> _TASK BRIEF_
Recast the data from the line with "The image size" to the line with "pyautogui.click(x=289, y=437)" as a two-column CSV with the headers instruction and response. Put the text under instruction and its answer under response, each in one quoted field with line breaks turned into spaces, and leave out the pictures.

> _DATA_

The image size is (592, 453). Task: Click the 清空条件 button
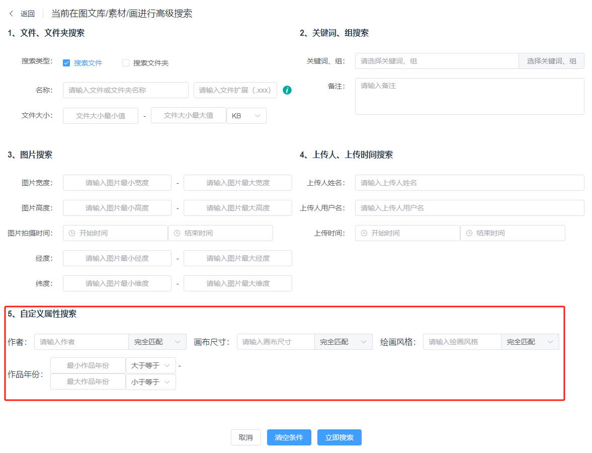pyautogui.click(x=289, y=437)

...

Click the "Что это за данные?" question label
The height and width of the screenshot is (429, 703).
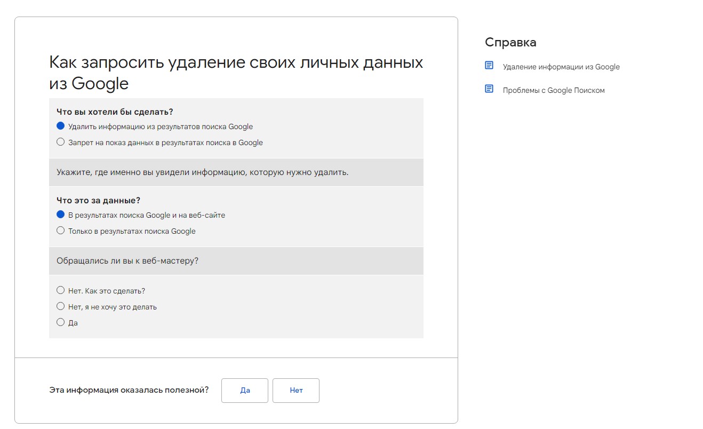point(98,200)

> _ANSWER TO THE PROBLEM_
instruction,response
"The image size is (592, 453). Task: Click the 清空条件 button","pyautogui.click(x=289, y=437)"